What the Church Offers
Last Saturday, November 9th, we celebrated the Feast of the Dedication of the Lateran Basilica in Rome. Those who do not wholly understand our veneration of the saints might see this feast as the Catholic Church worshipping a building.
Our Catholic faith in no way worships a building.
We do hold it in high regard just as the Jews in the Old Testament and the Gospels held the temple in Jerusalem in high regard. The Lateran Basilica is also known as the St. John Lateran Basilica. The feast day is celebrated throughout the world because it serves as the cathedral of the Diocese of Rome. Thus, it is the cathedral for the pope. So, it serves as an image of unity in the church.

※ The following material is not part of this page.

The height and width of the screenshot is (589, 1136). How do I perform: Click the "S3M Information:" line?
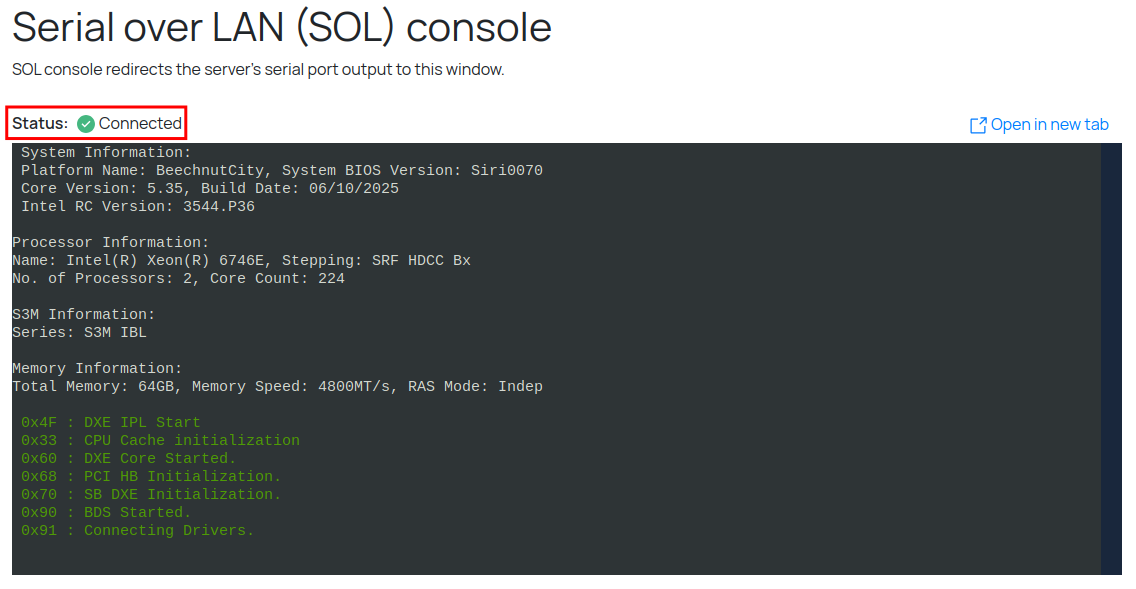pos(83,315)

For this we hold it in high regard, but we do not worship it. We worship only God.
The first reading for this feast provides a vision of the temple. The Prophet Ezekiel was among the Jews taken to Babylon in Exile. There God provides a vision of the temple to be restored. (The vision is described over several chapters.)
In this particular passage, Ezekiel sees water flowing out from the temple. The waters become a river. “Wherever the river flows, every sort of living creature that can multiply shall live, and there shall be abundant fish, for wherever this water comes the sea shall be made fresh. Along both banks of the river, fruit trees of every kind shall grow; their leaves shall not fade, nor their fruit fail.”
The waters that flow from the temple give life. Through the Church God provides us with living waters. We need this water to have life. God chooses to deliver living waters through the Church.
The second reading for this feast speaks of Jesus Christ as our foundation. The Church is built upon the obedience of Jesus Christ who submitted to the Father’s Will (see Matthew 26:39) and willingly lays down his life for us (see John 15:13). The second reading also reminds us that we are all temples of God, the Holy Spirit dwelling within us.
Then, in the gospel reading for this feast, we hear Jesus teach us that the temple is his Father’s House. To function in the world today, churches need to make sound business decisions, but the Church is not a business. The Church “exists in order to evangelize” (Evangelii Nuntiandi, 14).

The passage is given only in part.